There is, claimed the title of Conrad Shawcross’ show at Victoria Miro Gallery, ‘No Such Thing As One’. No indivisible particle, then, no Leibnizian monad or Abrahamic God, and not even the number ‘0.999…’, which in mathematics is, surprisingly, exactly equal to the number one. In an interview published in the exhibition catalogue, the artist explained that ‘it is difficult to find examples of one or singularity in nature and I am excited by the possibility that it is purely a human idea’. Well, me too, up to a point. The problem is that this sort of epistemological doubt is a well-worn position, and expressing it through art does not necessarily develop its terms. If such art is to succeed beyond the illustrative, it must bring something new to the table and must bite on the now. Looking at Shawcross’ show – which resembled a number of technical engravings from Denis Diderot’s Encyclopédie (1751) brought to three-dimensional life – it was at times hard to conclude that the artist had achieved more than handsome transcriptions of a familiar sceptical stance.

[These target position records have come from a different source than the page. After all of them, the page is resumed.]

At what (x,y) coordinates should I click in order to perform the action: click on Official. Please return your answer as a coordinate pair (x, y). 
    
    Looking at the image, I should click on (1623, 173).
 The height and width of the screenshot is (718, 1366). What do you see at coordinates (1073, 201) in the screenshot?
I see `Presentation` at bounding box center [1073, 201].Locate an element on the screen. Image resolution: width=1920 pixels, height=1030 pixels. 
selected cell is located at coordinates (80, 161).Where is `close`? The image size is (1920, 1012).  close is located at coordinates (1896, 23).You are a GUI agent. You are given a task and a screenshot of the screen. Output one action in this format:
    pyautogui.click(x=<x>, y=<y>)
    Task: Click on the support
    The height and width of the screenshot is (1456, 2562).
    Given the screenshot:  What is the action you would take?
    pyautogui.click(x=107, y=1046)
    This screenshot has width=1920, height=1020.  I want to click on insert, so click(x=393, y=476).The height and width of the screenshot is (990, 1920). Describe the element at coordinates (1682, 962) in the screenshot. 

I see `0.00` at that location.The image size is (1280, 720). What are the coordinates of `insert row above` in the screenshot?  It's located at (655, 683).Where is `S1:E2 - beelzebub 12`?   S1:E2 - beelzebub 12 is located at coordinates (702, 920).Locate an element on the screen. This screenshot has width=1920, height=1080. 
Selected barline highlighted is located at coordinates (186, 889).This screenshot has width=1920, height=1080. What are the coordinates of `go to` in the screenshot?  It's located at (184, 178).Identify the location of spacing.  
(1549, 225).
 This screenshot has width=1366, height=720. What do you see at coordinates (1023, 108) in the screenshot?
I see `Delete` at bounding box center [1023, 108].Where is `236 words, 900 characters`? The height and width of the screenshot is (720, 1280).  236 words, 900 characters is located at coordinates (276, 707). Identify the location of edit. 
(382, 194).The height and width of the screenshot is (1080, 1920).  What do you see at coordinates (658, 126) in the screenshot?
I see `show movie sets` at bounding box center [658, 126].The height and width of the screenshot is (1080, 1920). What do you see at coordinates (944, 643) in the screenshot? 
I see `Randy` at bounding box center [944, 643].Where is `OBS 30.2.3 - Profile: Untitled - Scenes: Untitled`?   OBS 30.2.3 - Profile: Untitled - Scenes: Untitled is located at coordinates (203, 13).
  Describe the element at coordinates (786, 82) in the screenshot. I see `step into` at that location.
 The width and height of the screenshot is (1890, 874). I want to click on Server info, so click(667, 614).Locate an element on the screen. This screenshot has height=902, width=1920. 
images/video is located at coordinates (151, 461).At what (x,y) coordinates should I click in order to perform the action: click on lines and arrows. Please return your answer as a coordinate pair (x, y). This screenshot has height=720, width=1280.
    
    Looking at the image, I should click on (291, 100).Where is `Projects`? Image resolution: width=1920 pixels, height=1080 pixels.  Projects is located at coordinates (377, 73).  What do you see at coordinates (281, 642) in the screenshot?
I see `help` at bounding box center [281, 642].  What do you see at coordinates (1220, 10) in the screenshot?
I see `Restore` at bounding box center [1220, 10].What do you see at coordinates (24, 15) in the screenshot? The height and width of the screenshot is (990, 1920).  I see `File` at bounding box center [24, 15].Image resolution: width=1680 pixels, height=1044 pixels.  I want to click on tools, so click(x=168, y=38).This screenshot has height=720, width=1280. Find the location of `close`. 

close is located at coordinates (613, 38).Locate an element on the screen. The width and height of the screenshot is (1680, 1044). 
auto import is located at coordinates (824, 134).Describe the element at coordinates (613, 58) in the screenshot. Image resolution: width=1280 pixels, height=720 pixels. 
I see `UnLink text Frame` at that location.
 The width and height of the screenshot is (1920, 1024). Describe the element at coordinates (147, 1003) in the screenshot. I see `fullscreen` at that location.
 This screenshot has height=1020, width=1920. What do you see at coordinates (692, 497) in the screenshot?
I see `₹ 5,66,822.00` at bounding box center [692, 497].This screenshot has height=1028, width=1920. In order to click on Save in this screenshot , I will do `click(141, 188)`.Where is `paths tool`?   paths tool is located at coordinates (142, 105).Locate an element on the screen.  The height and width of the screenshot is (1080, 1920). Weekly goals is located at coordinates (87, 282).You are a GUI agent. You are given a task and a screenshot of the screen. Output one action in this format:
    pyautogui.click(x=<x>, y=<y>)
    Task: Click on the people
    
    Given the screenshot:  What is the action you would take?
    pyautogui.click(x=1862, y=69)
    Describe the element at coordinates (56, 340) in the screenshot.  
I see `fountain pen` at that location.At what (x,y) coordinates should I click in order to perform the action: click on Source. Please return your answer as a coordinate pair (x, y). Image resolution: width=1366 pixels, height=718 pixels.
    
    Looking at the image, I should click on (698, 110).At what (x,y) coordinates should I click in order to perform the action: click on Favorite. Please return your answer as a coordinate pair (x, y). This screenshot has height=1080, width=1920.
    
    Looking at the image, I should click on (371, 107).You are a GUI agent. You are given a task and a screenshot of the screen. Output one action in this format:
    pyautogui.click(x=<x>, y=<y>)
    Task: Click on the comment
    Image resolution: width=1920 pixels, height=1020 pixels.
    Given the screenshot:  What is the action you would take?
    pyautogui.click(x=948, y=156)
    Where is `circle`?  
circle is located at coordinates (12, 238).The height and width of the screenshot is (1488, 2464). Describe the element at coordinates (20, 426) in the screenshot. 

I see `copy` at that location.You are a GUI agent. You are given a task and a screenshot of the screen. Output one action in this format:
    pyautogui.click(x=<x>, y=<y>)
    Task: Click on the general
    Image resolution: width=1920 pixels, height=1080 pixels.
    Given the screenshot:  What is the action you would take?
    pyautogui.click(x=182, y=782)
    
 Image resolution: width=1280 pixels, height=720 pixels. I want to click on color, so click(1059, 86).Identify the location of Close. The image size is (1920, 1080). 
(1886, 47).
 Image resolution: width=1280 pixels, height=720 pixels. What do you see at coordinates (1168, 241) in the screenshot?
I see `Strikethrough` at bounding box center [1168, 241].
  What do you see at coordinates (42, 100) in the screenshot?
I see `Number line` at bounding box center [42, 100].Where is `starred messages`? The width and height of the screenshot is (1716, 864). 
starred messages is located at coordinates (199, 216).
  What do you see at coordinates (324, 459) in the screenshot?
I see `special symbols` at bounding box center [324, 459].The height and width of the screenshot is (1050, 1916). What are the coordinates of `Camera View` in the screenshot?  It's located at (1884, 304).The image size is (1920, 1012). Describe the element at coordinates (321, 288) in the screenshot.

In the downstairs gallery stood the large sculpture Paradigm (Ode to the Difference Engine) (2006), a work whose title refers to Charles Babbage’s 1822 design, not successfully realized in his lifetime, for a calculating machine that many historians now identify as the first computer (a functioning model now exists in London’s Science Museum). The work comprised two wooden, windmill-like mechanisms, stood face to face and connected with white cord. As the left-hand windmill span one way, the right-hand windmill span the other, twisting the cords into a length of rope that was instantly unravelled. Conceived of as a failure, this machine, like Babbage’s, had no output, no product. Perhaps it was awaiting some sea change in human understanding, what Thomas Kuhn famously described in his The Structure of Scientific Revolutions (1962) as a ‘paradigm shift’. Kuhn’s book, an important influence on the thought of Michel Foucault, argues that scientific ‘truth’ is historically and culturally contingent, and is thus relative. By evoking the thinker in the title of his work, Shawcross raises the spectre of epistemological uncertainty, but in a way that recalls a diligent footnote, a nod towards a chapter in the history of ideas, rather than something really felt and acted upon. For all that we might enjoy Paradigm’s Jurassic technology (the artist’s work is adroit in the way it addresses the British love of absurd, hand-built gadgetry), in the end it merely tells us something we already knew, and then stops dead. Art isn’t allowed to complicate things. Art, here, is a clear pane through which received ideas pass.
Similar limitations dogged Binary Star (2006), shown in the upper gallery. The piece consisted of two long, spinning wooden arms, at the end of which revolved several smaller arms, to which yellow lights were attached. As the mechanism turned (accompanied by pleasing pre-industrial creaks and judders), the lights described elliptical shapes that converged in a variety of spectral Venn diagrams and threw dramatic shadows across the gallery walls. Inspired by the fact, first noted by William Herschel in 1802, that some stars are locked in orbit around each other, the sculpture sought to question our relationship with our own, singular sun, to which we might ascribe the notion of the irreducible atom, monotheism, monarchy and any number of other iterations of the concept of ‘one’. Binary Star (2006) is, in essence, an illustration of Karl Popper’s refutation of scientific proof (not all swans are white; not all solar systems are mono-helic) and perhaps a plea for a politics and spirituality based on the plural, not the singular. Popper and pluralism are fine things, sure, but they are not newfound things. Simply to serve them up cold in sculptural form does not feel like enough.
It’s easy to account for the popularity of Shawcross’ work: like a TV academic, he presents important, just-complex-enough ideas in an accessible and attractive package. In the process, however, it somehow loses sight of itself as art. His sculptures struggle to argue for their own materials and scale (something all sculptures should be capable of), and appear unconcerned with how their ontology, their very art-ness, might inflect the information they transmit. Perhaps what this ultimately betokens is a degree of disdain for art – that scruffy, difficult discipline that’s never quite been accepted into the academy. Let’s hope not. A little more art is precisely what Shawcross’ studious, scrupulously indexed sculptures need.